What needs to be done: Go through the material below, find each line with the word "computer", and copy those lines.

..............................

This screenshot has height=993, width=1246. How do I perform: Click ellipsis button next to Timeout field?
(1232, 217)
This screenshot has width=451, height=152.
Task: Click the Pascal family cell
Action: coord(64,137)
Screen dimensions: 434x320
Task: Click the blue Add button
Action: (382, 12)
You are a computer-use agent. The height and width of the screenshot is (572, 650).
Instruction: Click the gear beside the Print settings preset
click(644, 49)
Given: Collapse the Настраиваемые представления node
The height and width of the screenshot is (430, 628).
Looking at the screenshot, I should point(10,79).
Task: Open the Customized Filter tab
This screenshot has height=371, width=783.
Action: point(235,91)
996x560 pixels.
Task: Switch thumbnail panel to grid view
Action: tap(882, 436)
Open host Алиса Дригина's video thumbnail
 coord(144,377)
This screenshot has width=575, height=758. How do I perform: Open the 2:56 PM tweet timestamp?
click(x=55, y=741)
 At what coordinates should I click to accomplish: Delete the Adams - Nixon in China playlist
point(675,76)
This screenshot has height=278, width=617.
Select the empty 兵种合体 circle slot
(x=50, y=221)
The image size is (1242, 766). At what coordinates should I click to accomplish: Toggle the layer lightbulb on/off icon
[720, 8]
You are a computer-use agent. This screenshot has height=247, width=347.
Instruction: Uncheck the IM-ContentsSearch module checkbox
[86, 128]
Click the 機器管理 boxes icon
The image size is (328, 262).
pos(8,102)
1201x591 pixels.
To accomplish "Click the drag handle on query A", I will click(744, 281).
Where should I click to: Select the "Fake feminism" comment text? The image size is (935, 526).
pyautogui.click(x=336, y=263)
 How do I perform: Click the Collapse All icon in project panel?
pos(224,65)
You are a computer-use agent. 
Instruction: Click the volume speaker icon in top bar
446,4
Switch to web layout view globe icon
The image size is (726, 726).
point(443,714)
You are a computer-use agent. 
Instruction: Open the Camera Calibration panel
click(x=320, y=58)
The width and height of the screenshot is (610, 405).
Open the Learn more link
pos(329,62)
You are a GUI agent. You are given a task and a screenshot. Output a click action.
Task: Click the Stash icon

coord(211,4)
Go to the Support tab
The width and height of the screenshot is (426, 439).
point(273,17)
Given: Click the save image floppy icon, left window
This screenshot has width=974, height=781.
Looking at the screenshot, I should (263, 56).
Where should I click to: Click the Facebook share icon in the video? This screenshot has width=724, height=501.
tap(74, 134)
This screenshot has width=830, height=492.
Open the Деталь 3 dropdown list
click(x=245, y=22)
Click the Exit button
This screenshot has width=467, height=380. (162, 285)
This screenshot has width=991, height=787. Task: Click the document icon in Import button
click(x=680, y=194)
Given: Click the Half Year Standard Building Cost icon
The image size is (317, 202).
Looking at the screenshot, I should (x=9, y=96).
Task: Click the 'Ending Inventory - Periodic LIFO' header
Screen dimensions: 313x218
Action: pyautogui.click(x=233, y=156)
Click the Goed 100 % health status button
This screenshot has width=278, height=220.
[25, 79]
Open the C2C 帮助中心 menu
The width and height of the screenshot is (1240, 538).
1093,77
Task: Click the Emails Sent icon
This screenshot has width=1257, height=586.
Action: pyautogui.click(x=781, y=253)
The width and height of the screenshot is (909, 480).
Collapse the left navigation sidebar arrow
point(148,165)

..............................

Completed exercise:
You are a computer-use agent. The height and width of the screenshot is (572, 650).
You are a computer-use agent. This screenshot has height=247, width=347.
You are a computer-use agent. 
You are a computer-use agent. 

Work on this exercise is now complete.